#### Stored data:
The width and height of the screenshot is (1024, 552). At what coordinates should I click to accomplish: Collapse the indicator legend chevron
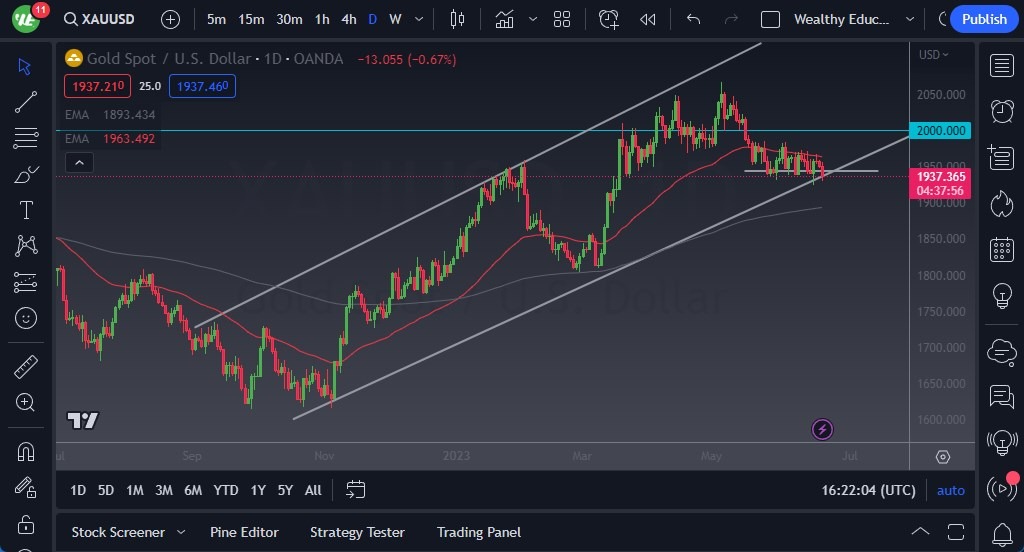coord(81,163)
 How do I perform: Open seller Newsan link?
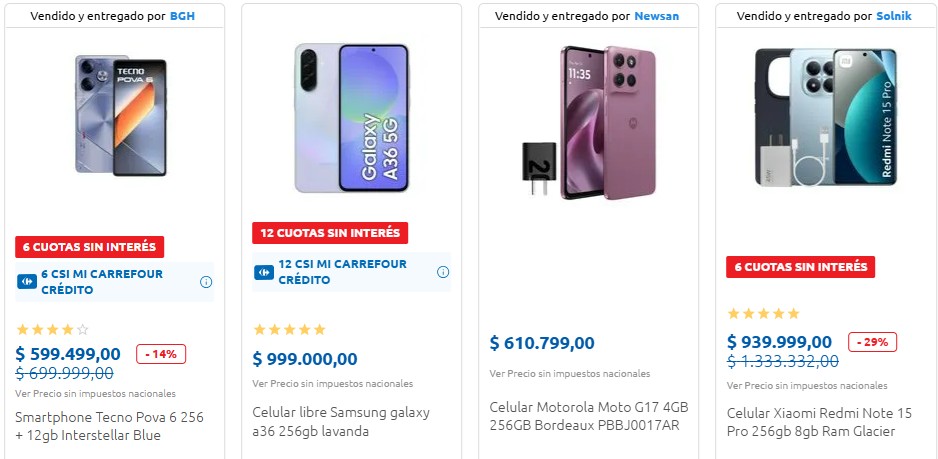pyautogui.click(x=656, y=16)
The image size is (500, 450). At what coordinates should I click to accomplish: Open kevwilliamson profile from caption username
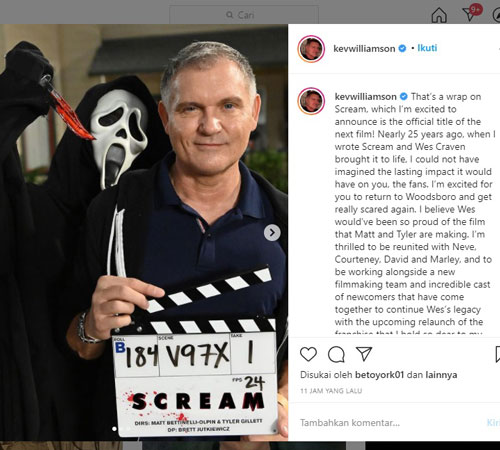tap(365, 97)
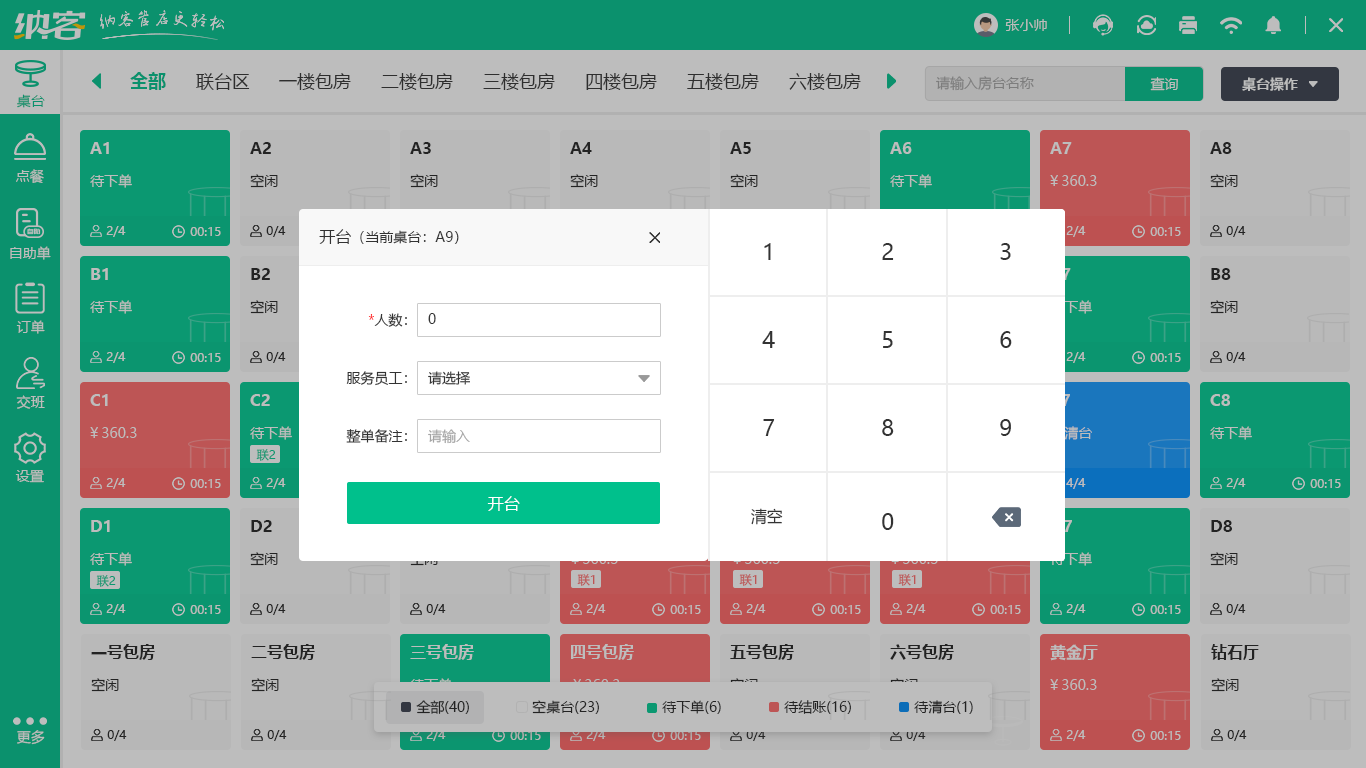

#### What is expected:
Pictures should be left out when the records above are restated exactly.

#### Response to the exercise:
The width and height of the screenshot is (1024, 552). At what coordinates should I click to accomplish: Collapse the indicator legend chevron
coord(81,163)
 How do I perform: Open seller Newsan link?
pyautogui.click(x=656, y=16)
The image size is (500, 450). At what coordinates should I click to accomplish: Open kevwilliamson profile from caption username
tap(365, 97)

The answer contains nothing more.